Open Source in CL
The official motivation behind Delph-in is described on its
web pages, but I would like to explain my personal perspective here
(in fact, this considerably predates DELPH-IN since
we decided to make the work we were doing on the CSLI ERGO/LinGO
project Open Source in the mid-1990s). So, here are
the main reasons I can think of for making resources Open Source:
-
University research should be open in principle:
- ... the principle of openness in research - the principle of freedom of access by all interested persons to the underlying data, to the processes, and to the final results of research - is one of overriding importance.
Openness in Research (Stanford University, Research Policy Handbook 2.6)
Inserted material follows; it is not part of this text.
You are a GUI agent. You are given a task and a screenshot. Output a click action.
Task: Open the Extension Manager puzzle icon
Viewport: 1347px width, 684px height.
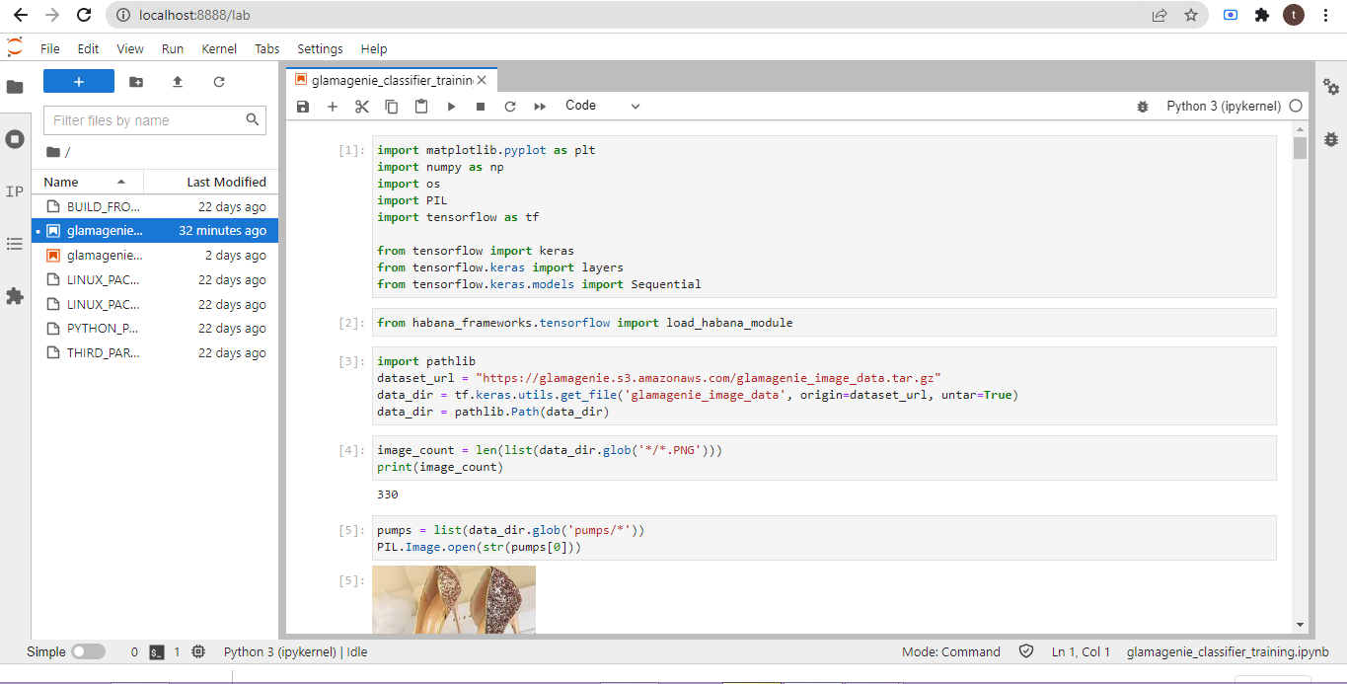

- Making resources Open Sources
ensures that the researchers
do not run into any institutional difficulties
in distributing work or in continuing work at another institution
(academic or otherwise). This is of most concern to those without
permanent academic jobs.
-
CL needs serious resources, which cannot be
built and maintained
by a single university group (or even industry group, unless
the group is of reasonable size and persists over many years).
Making resources Open Source is the only practical way of achieving
flexible multi-group collaboration, especially if groups are
on different continents.
-
CL needs standards and historically
the successful ones have been created bottom-up.
Once a system is available and becomes reasonably widely used,
other systems may well be built which use the same interfaces etc.
At this point there is a de facto standard.
-
Seeing one's work used by other groups is very rewarding. Students
and other researchers are generally enthusiastic about contributing
to work that is going to be used outside a small group. While this
can be achieved without making the sofware Open Source, the question
of individual rights can be very complex if the work is not open.
- Academics are evaluated by the impact that their work has.
Open Source work generally has more impact.
- Licensing attempts are extremely time-consuming.
Some of the possible downsides are as follows:
- Open Source systems cannot be licensed to companies for monetary
gain. However, I think that the number of times an opportunity to
make a worthwhile gain has been missed is massively outweighed by the
amount of time that has been wasted in chasing licensing deals. Very
few academic resources are ever licensed for worthwhile sums of money.
Nearly all require the active participation of the developers to be of
use. Given this, I think that it makes more sense to ask companies
for consultancy and/or research support for the developers than to
expect them to pay just to license technology.
- University personnel in research administration can become very
unhappy about Open Source. It is very important to know your
university's official policy and to be prepared to stand your ground.
Remember that, although administrators like to think of academics as
unworldly, the chances are that you know far more about commercial
prospects in your area of research than they do, simply because they
are not specialists. If you want to make a resource that you are
developing Open Source, specify this on any connected grant applications.
- Some researchers are worried that others may take advantage of their
work and compete for grants or get earlier publication of results.
This is a possibility, but in most cases, it will be too difficult for
other researchers to exploit work in this way without the active
participation of the developers. Note that Open Source does not mean
that the author loses copyright and obviously use of someone else's
research work requires acknowledgement in any event.
- For Open Source to be of full benefit, researchers have to allow
others to make modifications to their code and accept that they will
sometimes screw up.
There are, however, some serious issues to think about in terms of
ongoing support. A system is only really useful if there is a
commitment to keep maintaining it, including supporting users who are
making use of aspects of the system that you are no longer interested
in yourself. Some users will have completely unrealistic expectations,
others may have reasonable expectations that you simply cannot meet
because of time pressure. Development of code and `lingware' does not
have the same status as writing papers. A piece of code used by 1000
people does not seem to carry the same number of brownie points as a
published paper cited by 10 people even though it may require many
times more effort to produce. One possible (though admittedly
partial) solution is to write decent documentation for the software
and an accessible explanation of the underlying theory and to publish
that as a book. (In this context, please see the CSLI CL series: we are very interested
in publishing books with associated software.) Another (partial)
solution is to link up with other people doing related work
and agree to jointly maintain the software.